§ **Source records**:
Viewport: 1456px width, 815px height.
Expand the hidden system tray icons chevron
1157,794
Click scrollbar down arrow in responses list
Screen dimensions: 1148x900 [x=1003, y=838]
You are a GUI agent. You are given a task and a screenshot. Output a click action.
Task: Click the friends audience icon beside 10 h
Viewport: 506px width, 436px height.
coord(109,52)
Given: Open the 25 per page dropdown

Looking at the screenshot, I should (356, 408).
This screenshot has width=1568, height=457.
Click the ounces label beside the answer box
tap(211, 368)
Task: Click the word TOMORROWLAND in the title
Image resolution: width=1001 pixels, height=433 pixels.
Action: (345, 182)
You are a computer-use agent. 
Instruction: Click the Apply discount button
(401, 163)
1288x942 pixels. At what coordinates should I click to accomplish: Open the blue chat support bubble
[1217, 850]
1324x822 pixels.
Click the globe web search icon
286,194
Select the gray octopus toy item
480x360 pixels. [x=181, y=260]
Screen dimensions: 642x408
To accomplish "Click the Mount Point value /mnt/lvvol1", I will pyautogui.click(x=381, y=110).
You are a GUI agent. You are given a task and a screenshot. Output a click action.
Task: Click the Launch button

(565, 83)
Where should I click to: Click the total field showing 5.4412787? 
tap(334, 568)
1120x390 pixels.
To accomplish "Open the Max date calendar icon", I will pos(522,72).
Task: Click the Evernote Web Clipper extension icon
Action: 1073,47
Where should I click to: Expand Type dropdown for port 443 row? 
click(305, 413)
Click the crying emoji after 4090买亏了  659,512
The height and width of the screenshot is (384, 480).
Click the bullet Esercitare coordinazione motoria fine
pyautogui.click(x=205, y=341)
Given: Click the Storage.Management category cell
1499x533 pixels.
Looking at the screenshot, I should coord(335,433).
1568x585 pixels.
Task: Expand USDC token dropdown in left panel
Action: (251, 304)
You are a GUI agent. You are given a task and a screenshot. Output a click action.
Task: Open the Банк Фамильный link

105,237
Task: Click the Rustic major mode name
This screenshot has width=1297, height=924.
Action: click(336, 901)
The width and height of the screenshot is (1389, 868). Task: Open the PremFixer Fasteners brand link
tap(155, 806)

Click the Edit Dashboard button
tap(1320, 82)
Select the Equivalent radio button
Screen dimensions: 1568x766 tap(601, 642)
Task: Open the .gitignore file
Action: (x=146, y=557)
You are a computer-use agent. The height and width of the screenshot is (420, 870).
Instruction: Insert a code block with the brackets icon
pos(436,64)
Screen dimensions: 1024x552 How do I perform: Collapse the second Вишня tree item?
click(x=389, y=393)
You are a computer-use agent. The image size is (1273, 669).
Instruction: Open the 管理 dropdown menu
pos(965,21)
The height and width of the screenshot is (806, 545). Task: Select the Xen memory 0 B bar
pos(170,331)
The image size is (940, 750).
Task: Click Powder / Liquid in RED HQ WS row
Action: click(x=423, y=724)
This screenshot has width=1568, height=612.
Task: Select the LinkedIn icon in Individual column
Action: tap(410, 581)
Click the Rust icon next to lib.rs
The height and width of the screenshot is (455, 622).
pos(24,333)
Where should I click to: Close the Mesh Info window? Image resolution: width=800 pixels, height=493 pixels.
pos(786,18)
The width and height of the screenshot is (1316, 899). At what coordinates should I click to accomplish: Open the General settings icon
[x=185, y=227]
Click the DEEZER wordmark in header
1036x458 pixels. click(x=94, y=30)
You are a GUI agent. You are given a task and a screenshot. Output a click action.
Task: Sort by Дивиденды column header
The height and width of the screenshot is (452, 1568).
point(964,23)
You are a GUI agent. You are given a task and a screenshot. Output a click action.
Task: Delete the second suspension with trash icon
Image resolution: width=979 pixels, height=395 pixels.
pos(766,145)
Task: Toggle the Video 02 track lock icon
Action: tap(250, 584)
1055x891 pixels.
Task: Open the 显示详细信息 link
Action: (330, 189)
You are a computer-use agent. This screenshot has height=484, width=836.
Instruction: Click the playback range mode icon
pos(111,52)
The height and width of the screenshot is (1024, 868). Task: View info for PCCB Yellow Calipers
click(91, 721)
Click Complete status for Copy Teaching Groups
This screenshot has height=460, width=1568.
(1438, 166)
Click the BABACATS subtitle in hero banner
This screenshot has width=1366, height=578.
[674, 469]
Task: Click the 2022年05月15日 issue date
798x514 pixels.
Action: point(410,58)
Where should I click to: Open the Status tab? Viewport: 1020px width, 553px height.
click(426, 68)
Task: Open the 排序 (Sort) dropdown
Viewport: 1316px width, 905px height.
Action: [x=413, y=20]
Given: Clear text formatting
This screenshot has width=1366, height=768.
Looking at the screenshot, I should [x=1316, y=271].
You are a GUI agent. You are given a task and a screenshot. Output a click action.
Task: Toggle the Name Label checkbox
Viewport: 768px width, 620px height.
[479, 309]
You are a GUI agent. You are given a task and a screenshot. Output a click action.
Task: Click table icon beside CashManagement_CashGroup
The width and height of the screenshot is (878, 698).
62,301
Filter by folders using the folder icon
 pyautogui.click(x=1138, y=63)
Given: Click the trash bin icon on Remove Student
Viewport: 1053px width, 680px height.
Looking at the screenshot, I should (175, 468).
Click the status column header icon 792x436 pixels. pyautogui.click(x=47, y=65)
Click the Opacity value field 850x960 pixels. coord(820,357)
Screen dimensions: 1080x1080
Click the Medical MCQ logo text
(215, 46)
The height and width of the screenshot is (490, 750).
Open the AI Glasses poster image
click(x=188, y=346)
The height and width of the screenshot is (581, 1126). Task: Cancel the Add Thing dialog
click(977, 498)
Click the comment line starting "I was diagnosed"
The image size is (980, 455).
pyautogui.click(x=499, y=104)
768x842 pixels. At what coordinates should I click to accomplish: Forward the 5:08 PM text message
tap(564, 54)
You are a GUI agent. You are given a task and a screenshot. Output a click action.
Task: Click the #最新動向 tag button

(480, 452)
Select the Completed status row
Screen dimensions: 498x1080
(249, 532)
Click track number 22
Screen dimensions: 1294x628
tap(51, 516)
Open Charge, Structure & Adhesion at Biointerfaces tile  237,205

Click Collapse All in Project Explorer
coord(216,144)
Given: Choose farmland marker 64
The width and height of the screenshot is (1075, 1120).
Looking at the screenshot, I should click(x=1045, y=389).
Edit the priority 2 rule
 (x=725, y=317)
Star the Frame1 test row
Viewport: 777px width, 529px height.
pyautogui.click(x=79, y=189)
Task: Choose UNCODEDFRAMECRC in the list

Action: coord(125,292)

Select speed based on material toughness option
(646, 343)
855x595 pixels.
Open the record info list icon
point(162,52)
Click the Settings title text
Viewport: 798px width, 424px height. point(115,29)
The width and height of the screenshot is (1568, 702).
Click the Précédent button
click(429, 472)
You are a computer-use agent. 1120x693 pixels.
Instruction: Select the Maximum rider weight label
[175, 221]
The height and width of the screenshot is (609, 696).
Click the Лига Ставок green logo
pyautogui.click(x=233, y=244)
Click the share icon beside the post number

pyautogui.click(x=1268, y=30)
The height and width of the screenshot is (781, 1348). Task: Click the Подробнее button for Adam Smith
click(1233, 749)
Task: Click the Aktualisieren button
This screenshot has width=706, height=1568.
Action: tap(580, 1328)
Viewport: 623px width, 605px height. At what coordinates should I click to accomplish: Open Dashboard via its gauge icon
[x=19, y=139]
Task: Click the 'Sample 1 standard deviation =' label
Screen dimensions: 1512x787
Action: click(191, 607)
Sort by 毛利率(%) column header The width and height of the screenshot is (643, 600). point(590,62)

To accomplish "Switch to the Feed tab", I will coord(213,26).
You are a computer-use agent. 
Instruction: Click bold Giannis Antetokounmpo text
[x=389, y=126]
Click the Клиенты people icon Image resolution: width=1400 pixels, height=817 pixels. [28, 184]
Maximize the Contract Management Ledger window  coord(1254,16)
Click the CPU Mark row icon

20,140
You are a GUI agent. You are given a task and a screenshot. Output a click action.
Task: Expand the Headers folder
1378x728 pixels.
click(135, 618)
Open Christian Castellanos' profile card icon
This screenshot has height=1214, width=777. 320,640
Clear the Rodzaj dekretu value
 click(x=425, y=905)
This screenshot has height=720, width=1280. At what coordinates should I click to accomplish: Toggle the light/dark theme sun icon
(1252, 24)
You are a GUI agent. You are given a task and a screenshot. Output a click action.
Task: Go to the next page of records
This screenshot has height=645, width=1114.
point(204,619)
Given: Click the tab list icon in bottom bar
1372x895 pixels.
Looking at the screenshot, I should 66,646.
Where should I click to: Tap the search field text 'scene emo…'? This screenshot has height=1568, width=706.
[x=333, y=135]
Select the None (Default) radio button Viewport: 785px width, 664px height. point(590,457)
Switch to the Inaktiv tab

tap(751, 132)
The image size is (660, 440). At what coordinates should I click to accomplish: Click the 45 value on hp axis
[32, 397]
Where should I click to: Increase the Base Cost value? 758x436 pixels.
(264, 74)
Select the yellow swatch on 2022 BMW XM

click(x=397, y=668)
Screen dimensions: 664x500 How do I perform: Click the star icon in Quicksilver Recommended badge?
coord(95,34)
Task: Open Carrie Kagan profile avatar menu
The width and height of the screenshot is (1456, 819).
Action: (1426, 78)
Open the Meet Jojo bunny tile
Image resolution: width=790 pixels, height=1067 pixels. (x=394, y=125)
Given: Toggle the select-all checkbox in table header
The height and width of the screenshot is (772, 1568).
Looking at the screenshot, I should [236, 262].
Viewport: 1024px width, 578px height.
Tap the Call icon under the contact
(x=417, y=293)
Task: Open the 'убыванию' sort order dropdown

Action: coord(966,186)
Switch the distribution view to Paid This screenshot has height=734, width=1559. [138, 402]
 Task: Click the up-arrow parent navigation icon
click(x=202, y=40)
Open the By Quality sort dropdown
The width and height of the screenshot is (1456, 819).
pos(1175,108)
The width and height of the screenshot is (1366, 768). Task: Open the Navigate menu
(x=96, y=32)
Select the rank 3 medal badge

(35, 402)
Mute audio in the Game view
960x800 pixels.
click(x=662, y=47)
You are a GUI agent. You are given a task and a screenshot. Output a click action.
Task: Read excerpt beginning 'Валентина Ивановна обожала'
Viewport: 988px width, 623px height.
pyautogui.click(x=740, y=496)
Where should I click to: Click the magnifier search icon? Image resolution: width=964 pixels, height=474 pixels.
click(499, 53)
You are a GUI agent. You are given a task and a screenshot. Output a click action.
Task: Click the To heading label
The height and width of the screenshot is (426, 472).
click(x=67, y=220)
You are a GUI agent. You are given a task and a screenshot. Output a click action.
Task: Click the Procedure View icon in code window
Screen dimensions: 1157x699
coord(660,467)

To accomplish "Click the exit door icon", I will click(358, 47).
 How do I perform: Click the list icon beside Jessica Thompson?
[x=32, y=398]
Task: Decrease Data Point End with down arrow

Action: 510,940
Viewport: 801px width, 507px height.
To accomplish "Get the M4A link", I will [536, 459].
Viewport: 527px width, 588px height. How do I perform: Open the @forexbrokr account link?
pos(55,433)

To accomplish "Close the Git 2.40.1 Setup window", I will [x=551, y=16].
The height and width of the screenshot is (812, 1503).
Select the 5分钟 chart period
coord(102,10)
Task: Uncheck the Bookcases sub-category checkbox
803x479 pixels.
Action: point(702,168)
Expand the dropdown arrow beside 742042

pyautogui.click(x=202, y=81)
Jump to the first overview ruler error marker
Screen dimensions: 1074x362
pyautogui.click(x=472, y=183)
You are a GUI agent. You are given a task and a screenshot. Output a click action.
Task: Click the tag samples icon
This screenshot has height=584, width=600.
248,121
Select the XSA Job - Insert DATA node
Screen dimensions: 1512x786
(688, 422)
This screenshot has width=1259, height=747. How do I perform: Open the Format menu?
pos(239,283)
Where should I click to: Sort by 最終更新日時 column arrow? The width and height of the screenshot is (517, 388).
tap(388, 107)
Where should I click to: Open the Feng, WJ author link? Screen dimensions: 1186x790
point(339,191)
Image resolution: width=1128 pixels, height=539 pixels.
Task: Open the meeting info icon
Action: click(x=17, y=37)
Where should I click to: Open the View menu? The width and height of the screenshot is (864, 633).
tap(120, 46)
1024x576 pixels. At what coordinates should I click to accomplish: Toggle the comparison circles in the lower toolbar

§ **WHAT IS NEEDED**: The required output is each line of the entries that contains the word "table".

§ **TASK RESULT**:
Task: Click table icon beside CashManagement_CashGroup
Given: Toggle the select-all checkbox in table header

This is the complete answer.